- **Prompt**: Return the full listing, character for character.

-*-

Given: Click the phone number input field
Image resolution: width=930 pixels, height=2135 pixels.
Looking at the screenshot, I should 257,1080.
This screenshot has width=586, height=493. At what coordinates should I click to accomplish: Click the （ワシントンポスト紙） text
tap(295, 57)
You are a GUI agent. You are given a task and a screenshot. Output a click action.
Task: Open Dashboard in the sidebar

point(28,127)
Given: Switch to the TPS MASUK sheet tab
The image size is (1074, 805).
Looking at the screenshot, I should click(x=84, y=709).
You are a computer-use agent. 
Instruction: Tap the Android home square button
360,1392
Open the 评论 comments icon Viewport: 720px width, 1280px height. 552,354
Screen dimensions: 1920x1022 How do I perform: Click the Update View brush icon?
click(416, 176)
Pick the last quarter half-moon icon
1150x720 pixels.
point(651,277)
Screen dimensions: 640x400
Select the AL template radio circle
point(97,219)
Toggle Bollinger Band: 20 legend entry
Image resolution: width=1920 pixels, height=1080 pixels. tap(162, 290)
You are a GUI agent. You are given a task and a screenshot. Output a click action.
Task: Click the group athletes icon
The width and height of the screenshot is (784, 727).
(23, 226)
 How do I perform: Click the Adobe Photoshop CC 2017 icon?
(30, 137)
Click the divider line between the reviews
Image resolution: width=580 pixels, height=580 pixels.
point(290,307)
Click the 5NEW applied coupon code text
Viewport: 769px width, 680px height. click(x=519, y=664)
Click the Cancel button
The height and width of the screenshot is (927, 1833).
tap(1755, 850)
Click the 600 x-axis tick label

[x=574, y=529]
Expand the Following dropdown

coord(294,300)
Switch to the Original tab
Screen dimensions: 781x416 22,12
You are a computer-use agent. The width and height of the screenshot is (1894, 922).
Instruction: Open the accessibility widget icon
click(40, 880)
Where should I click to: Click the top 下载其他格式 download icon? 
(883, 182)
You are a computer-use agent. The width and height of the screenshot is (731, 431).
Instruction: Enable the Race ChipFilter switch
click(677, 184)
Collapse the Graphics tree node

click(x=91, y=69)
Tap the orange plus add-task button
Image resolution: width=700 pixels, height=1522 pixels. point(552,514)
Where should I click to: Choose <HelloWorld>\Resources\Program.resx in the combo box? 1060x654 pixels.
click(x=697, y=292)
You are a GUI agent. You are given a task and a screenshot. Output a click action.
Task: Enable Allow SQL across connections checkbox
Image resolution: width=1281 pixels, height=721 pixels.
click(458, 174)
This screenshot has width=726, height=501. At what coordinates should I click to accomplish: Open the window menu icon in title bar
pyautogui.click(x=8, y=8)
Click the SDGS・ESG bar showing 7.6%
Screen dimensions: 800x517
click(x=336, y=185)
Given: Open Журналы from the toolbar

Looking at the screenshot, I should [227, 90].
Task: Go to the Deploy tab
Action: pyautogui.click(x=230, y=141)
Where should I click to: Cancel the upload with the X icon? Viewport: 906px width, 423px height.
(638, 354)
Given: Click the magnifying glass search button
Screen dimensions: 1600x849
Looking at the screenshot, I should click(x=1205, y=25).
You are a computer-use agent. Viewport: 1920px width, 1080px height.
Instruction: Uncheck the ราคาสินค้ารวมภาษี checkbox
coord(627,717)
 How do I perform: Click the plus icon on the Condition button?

-*-

- **Finished task**:
Given: Click the phone number input field
Image resolution: width=930 pixels, height=2135 pixels.
Looking at the screenshot, I should 257,1080.
This screenshot has width=586, height=493. At what coordinates should I click to accomplish: Click the （ワシントンポスト紙） text
tap(295, 57)
You are a GUI agent. You are given a task and a screenshot. Output a click action.
Task: Open Dashboard in the sidebar

point(28,127)
Given: Switch to the TPS MASUK sheet tab
The image size is (1074, 805).
Looking at the screenshot, I should click(x=84, y=709).
You are a computer-use agent. 
Instruction: Tap the Android home square button
360,1392
Open the 评论 comments icon Viewport: 720px width, 1280px height. 552,354
Screen dimensions: 1920x1022 How do I perform: Click the Update View brush icon?
click(416, 176)
Pick the last quarter half-moon icon
1150x720 pixels.
point(651,277)
Screen dimensions: 640x400
Select the AL template radio circle
point(97,219)
Toggle Bollinger Band: 20 legend entry
Image resolution: width=1920 pixels, height=1080 pixels. tap(162, 290)
You are a GUI agent. You are given a task and a screenshot. Output a click action.
Task: Click the group athletes icon
The width and height of the screenshot is (784, 727).
(23, 226)
 How do I perform: Click the Adobe Photoshop CC 2017 icon?
(30, 137)
Click the divider line between the reviews
Image resolution: width=580 pixels, height=580 pixels.
point(290,307)
Click the 5NEW applied coupon code text
Viewport: 769px width, 680px height. click(x=519, y=664)
Click the Cancel button
The height and width of the screenshot is (927, 1833).
tap(1755, 850)
Click the 600 x-axis tick label

[x=574, y=529]
Expand the Following dropdown

coord(294,300)
Switch to the Original tab
Screen dimensions: 781x416 22,12
You are a computer-use agent. The width and height of the screenshot is (1894, 922).
Instruction: Open the accessibility widget icon
click(40, 880)
Where should I click to: Click the top 下载其他格式 download icon? 
(883, 182)
You are a computer-use agent. The width and height of the screenshot is (731, 431).
Instruction: Enable the Race ChipFilter switch
click(677, 184)
Collapse the Graphics tree node

click(x=91, y=69)
Tap the orange plus add-task button
Image resolution: width=700 pixels, height=1522 pixels. point(552,514)
Where should I click to: Choose <HelloWorld>\Resources\Program.resx in the combo box? 1060x654 pixels.
click(x=697, y=292)
You are a GUI agent. You are given a task and a screenshot. Output a click action.
Task: Enable Allow SQL across connections checkbox
Image resolution: width=1281 pixels, height=721 pixels.
click(458, 174)
This screenshot has width=726, height=501. At what coordinates should I click to accomplish: Open the window menu icon in title bar
pyautogui.click(x=8, y=8)
Click the SDGS・ESG bar showing 7.6%
Screen dimensions: 800x517
click(x=336, y=185)
Given: Open Журналы from the toolbar

Looking at the screenshot, I should [227, 90].
Task: Go to the Deploy tab
Action: pyautogui.click(x=230, y=141)
Where should I click to: Cancel the upload with the X icon? Viewport: 906px width, 423px height.
(638, 354)
Given: Click the magnifying glass search button
Screen dimensions: 1600x849
Looking at the screenshot, I should click(x=1205, y=25).
You are a computer-use agent. Viewport: 1920px width, 1080px height.
Instruction: Uncheck the ราคาสินค้ารวมภาษี checkbox
coord(627,717)
 How do I perform: Click the plus icon on the Condition button?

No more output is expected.